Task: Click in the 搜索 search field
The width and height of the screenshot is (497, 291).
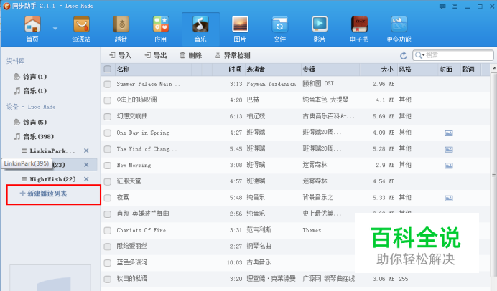Action: [x=449, y=55]
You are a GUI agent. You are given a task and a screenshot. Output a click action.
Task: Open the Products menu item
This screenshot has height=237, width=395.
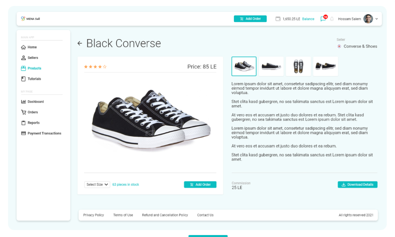pyautogui.click(x=34, y=68)
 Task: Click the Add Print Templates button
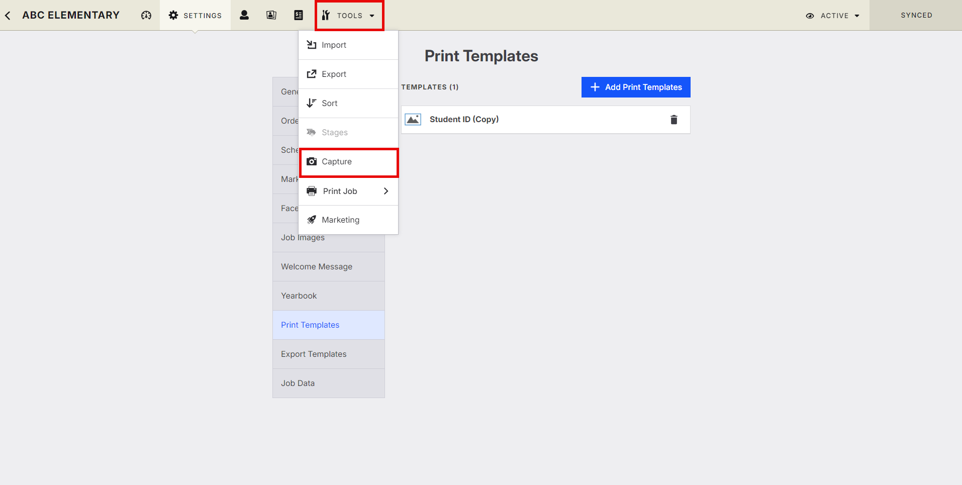click(x=636, y=87)
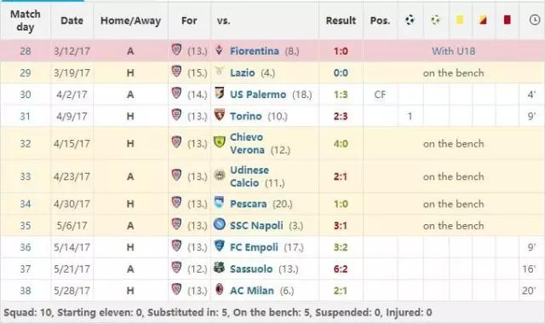Open the 2:3 result against Torino

pyautogui.click(x=341, y=116)
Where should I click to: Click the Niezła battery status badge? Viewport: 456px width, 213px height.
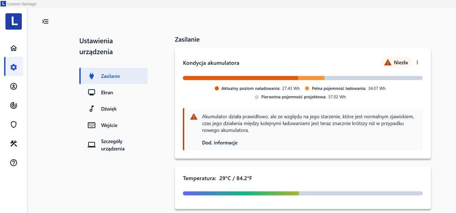(x=397, y=62)
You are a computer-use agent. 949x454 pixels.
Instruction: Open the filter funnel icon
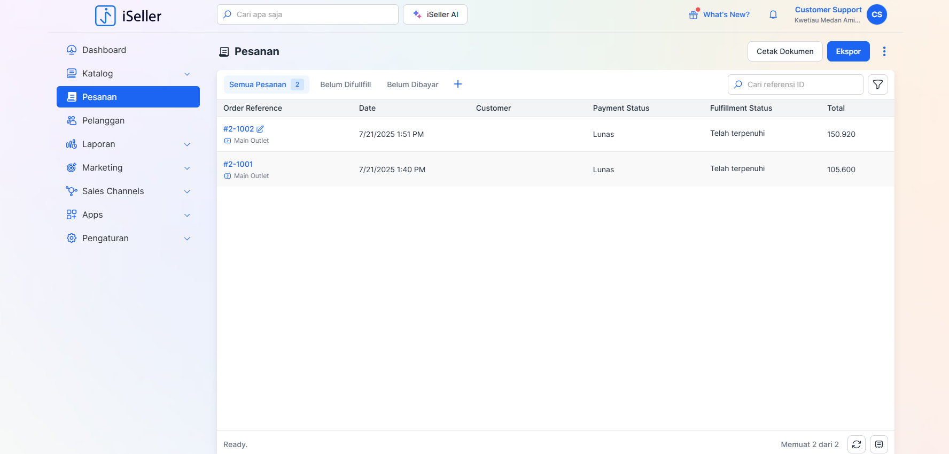pyautogui.click(x=877, y=84)
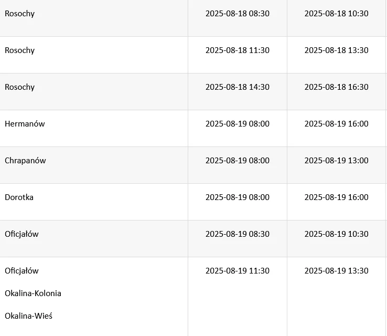Select the Chrapanów row name

pyautogui.click(x=25, y=161)
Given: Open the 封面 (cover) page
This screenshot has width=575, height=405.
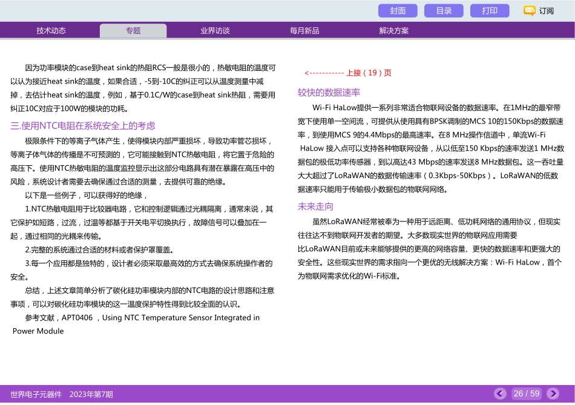Looking at the screenshot, I should [398, 10].
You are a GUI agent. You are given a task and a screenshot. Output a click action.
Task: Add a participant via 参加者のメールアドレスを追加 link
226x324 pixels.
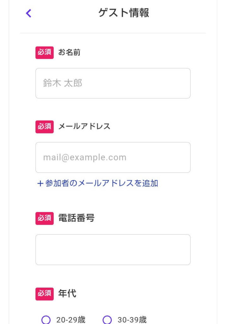pos(101,184)
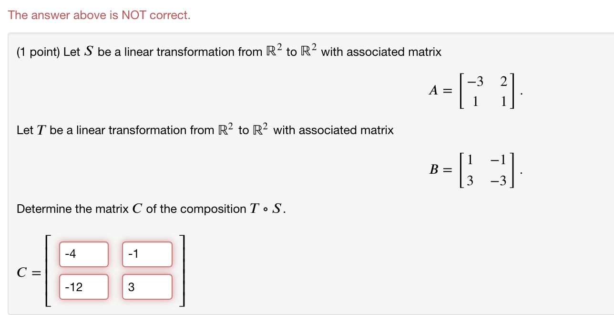
Task: Select the bottom-right entry of matrix C
Action: coord(147,286)
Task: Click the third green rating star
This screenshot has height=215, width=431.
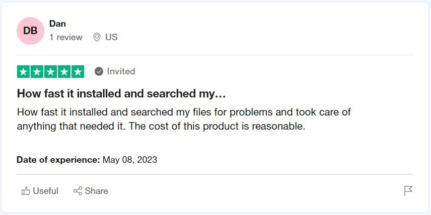Action: 51,72
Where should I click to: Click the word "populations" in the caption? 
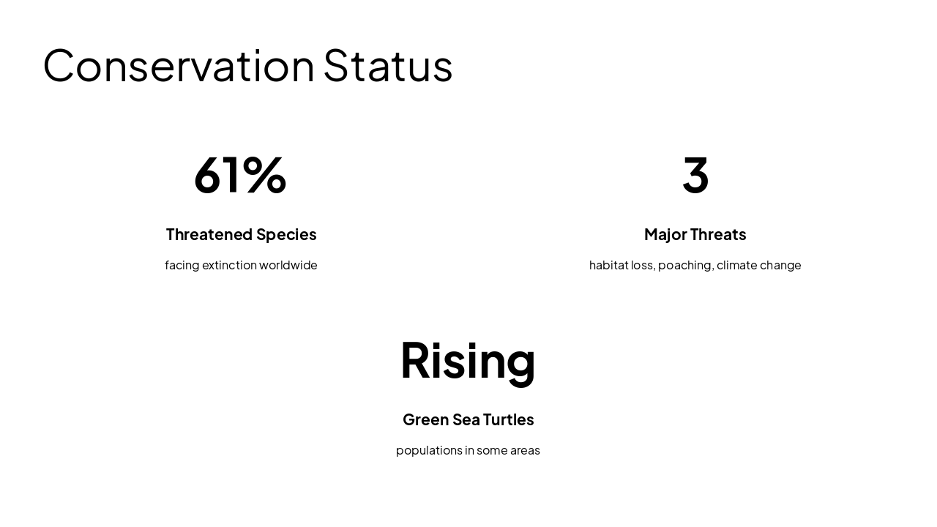tap(429, 450)
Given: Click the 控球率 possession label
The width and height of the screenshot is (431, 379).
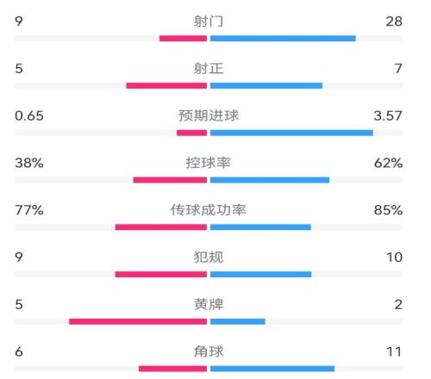Looking at the screenshot, I should point(209,163).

> Action item: The exact lines from the one containing "Where should I click to: Click the word" through the end of the data are to be copied, with both ends kept and pictures left out.

> Finished exercise:
Where should I click to: Click the word "populations" in the caption? 
tap(429, 450)
Given: Click the 控球率 possession label
The width and height of the screenshot is (431, 379).
Looking at the screenshot, I should point(209,163).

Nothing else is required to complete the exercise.